Irons: I like to hit the ground running every day, which means having an adaptive yet methodical structure to my schedule. First thing in the morning I check all of the company’s key metrics that are critical to the success of the business. This is done either after I wake up while my mind is clear and refreshed, or after I work out, but prior to my commute. This gives me enough time to digest the information and I’m able to set the stage for the rest of my workday while walking into the office.

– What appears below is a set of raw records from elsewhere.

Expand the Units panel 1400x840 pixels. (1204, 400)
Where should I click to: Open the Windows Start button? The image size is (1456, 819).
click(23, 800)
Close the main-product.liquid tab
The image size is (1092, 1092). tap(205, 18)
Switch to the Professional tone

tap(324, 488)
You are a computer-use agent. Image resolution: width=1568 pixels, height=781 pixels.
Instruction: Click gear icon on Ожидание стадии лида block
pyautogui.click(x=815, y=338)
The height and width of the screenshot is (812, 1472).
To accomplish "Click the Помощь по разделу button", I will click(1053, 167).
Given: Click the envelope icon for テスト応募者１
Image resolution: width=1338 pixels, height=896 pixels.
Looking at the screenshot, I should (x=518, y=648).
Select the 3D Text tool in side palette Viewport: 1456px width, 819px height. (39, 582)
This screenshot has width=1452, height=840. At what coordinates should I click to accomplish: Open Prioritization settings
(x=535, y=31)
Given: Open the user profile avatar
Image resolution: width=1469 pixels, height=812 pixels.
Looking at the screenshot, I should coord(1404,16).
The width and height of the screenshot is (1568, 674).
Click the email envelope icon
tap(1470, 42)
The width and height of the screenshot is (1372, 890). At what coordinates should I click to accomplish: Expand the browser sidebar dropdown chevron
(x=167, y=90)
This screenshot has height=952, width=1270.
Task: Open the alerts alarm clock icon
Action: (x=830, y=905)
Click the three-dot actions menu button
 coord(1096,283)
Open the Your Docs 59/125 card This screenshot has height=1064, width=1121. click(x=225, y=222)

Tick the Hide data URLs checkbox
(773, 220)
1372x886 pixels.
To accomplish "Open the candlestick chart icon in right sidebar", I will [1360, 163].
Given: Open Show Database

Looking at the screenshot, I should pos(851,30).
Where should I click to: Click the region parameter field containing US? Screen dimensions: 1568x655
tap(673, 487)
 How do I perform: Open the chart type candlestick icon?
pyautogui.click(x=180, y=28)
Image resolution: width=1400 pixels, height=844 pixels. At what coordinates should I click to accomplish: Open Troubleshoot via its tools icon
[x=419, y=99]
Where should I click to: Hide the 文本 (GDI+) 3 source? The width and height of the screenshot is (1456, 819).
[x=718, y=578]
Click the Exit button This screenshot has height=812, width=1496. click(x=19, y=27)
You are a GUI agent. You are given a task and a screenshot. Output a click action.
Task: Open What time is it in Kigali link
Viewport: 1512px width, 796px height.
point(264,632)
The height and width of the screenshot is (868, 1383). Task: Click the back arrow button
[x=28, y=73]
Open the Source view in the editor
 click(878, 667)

Upon arrival, our team meets to discuss individual and group goals, progress and any additional targets or urgent matters that require immediate attention. Throughout the day there is very little structure so as to allow the team to work in the most efficient manner possible. My day is a mix of writing, editing, analyzing and creating programs to acquire, engage and retain customers for Zeel across all of our lines of business.
As CMO, my day rarely ends when I leave the office. Running a marketing and communications team in this demanding industry means addressable items often stretch into the evening. I’m also frequently at industry events or take part in panel discussions about marketing, wellness or startups.
Gross: What are your responsibilities as Zeel?
Irons: As CMO at Zeel, I develop integrated marketing and communications strategies designed to drive growth through customer acquisition and enrich our premium brand image. By orchestrating the collective team’s efforts, we’re able to adapt the strategies for scalability and efficiencies – which is vital for our quickly-growing company. Zeel’s in-home massage offering is now available in 65 cities, with more being added monthly. And we now have four lines of business, including in-home Massage On Demand, Zeel Corporate Wellness for office massage events, Zeel Concierge for hotel concierges who book for guests and Zeel Spa, where we provide on-demand staffing to spas. I also split the role of company spokesperson with Zeel’s CEO, Samer Hamadeh. I develop and drive messaging in support of Zeel’s business priorities and brand for both broadcast and print publications.